JAKARTA – Komitmen BRI bersama Pegadaian dan PNM yang tergabung dalam Holding Ultra Mikro (UMi) untuk memperluas akses investasi bagi masyarakat berpendapatan rendah kembali membuahkan hasil positif. Hingga akhir September 2025, layanan Bullion melalui Tabungan Emas Pegadaian mencatat total kepemilikan emas mencapai 13,7 ton atau naik 66,9 persen dibanding periode yang sama tahun lalu. Kenaikan itu juga dibarengi meningkatnya jumlah nasabah aktif menjadi 3,8 juta orang, menandakan minat masyarakat terhadap instrumen investasi yang aman dan terjangkau makin kuat.
Direktur Utama BRI Hery Gunardi mengungkapkan capaian tersebut dalam paparan kinerja keuangan BRI Triwulan III 2025 di Kantor Pusat BRI, Jakarta, Kamis (30/10). Ia menyebut layanan bullion dan aplikasi digital Tring dari Pegadaian turut memperkuat posisi BRI Group dalam ekosistem emas nasional.
Pertumbuhan signifikan Tabungan Emas disebut menunjukkan meningkatnya kesadaran publik terhadap pentingnya investasi yang aman, inklusif, dan mudah dijangkau. Sebagai bagian dari strategi diversifikasi layanan, BRI Group akan terus memperluas pertumbuhan di ekosistem emas nasional. Layanan yang dikembangkan mencakup pembiayaan modal kerja berbasis emas, tabungan dan deposito emas, perdagangan emas, hingga jasa penitipan emas. Hery menegaskan inisiatif itu mencerminkan komitmen BRI Group menghadirkan solusi keuangan inovatif dan berkelanjutan.

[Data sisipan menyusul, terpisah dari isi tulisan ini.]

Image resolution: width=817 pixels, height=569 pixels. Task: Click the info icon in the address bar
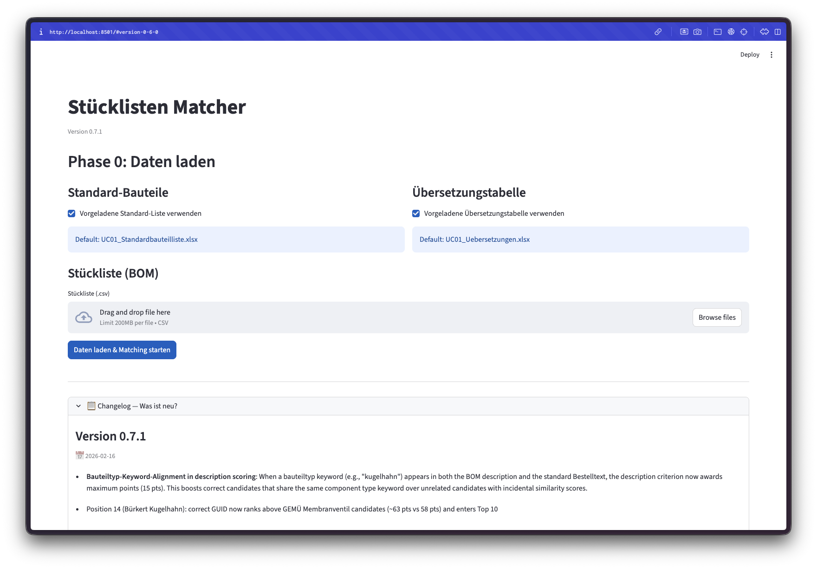point(41,32)
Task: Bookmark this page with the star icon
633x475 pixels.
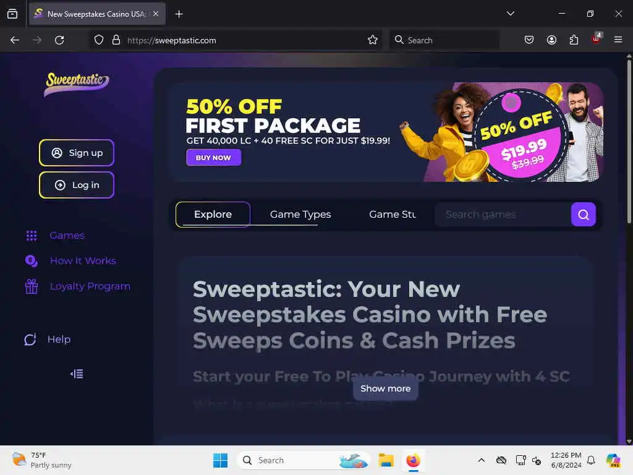Action: click(x=372, y=40)

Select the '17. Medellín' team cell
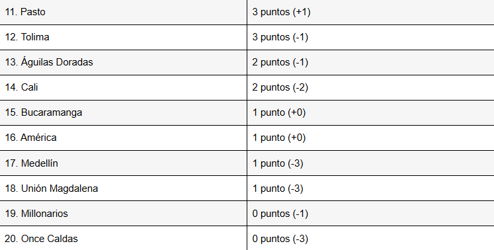click(123, 163)
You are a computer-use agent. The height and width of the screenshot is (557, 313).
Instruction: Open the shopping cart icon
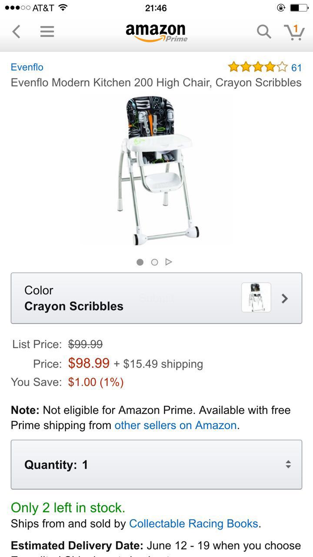click(x=294, y=31)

Dalam mendukung transformasi digital, Pegadaian dan BRI meluncurkan dua inisiatif utama. Pertama, aplikasi Tring! sebagai super app layanan emas berbasis digital yang menghadirkan fitur tabungan emas, gadai emas, cicilan emas, cetak emas, serta berbagai layanan keuangan lain seperti pembayaran tagihan dan top-up dompet digital. Kedua, integrasi layanan emas Pegadaian dalam aplikasi BRImo, termasuk tabungan emas, cicil emas, cetak emas, dan transfer emas. Hery menegaskan BRI tidak hanya fokus pada pembiayaan mikro, tetapi juga ingin tumbuh di ekosistem emas nasional.

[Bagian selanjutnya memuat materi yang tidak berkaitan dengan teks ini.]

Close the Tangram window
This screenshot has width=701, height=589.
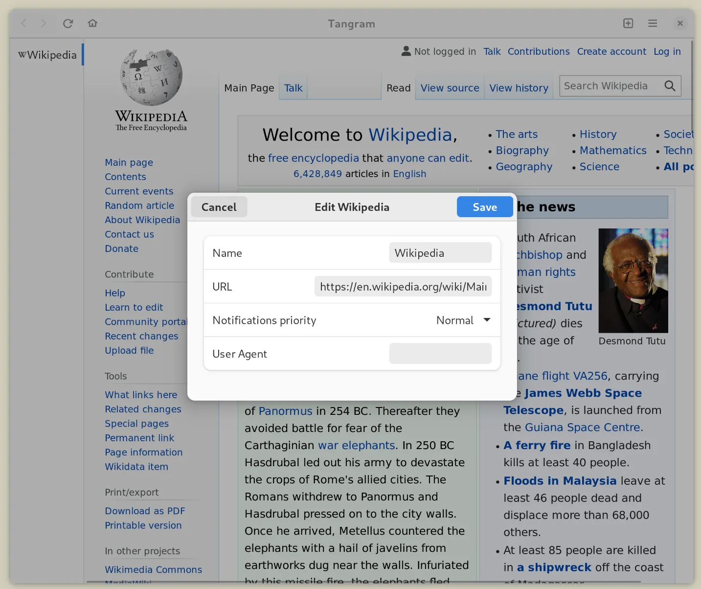coord(680,23)
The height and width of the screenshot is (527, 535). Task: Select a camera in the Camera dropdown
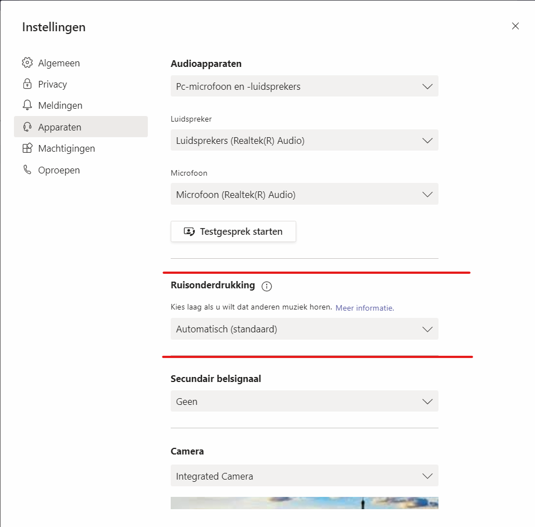coord(304,476)
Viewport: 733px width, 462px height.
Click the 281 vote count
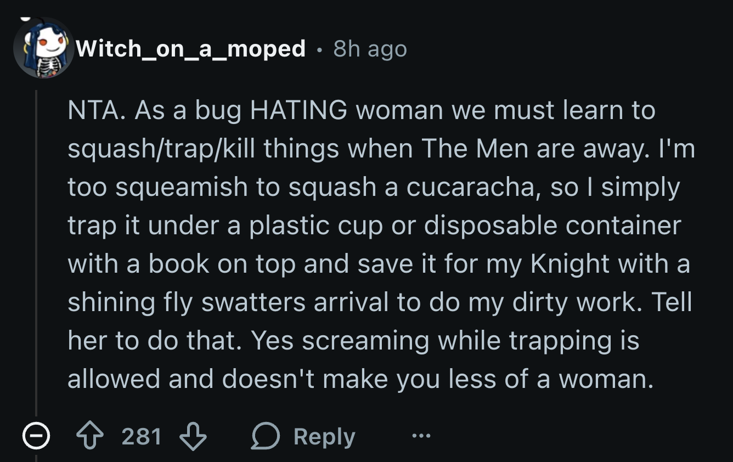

Kinerja BRI hingga Triwulan III 2025 tercatat terus menunjukkan tren positif. Dana Pihak Ketiga (DPK) tumbuh 8,2 persen menjadi Rp1.474,8 triliun, didorong penguatan dana murah (CASA). Penyaluran kredit juga naik 6,3 persen menjadi Rp1.438,1 triliun. Perbaikan fundamental tersebut berkontribusi pada pencapaian laba bersih BRI yang mencapai Rp41,2 triliun.

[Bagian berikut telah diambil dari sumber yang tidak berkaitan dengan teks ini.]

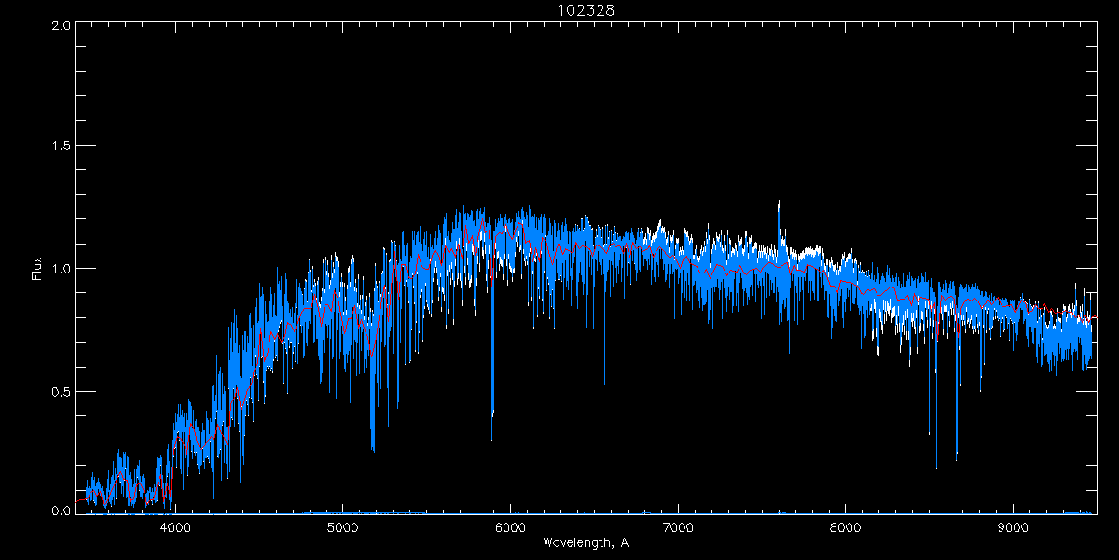Image resolution: width=1119 pixels, height=560 pixels.
Task: Click the bottom of the absorption line near 6560
Action: click(x=604, y=383)
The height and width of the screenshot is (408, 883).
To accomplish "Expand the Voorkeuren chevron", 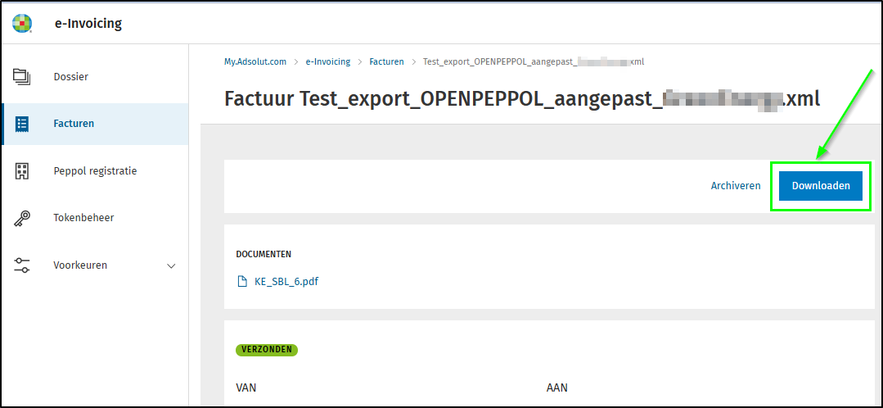I will [171, 265].
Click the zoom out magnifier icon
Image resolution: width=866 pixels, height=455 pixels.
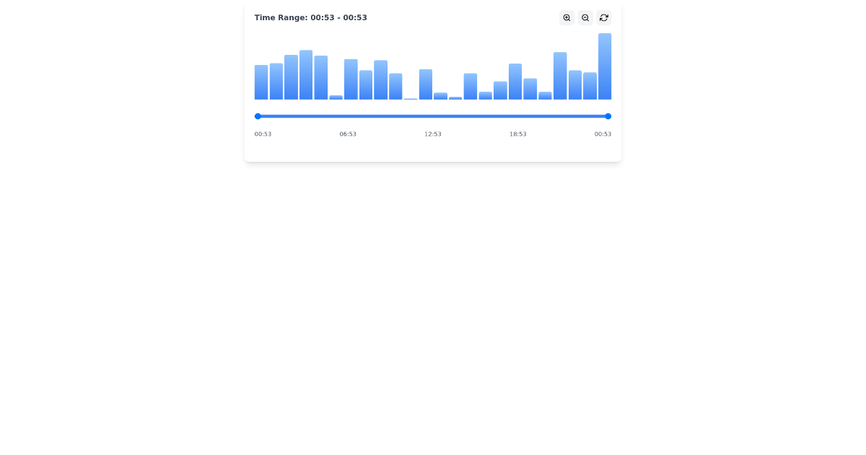(x=585, y=17)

Hery menegaskan pertumbuhan BRI tidak hanya sehat, tetapi juga menunjukkan keberpihakan pada sektor produktif dan ekonomi rakyat. BRI disebut akan terus memperkuat fundamental bisnis dengan menjaga kualitas aset, meningkatkan efisiensi pendanaan, serta memperdalam transformasi melalui BRIVolution Reignite.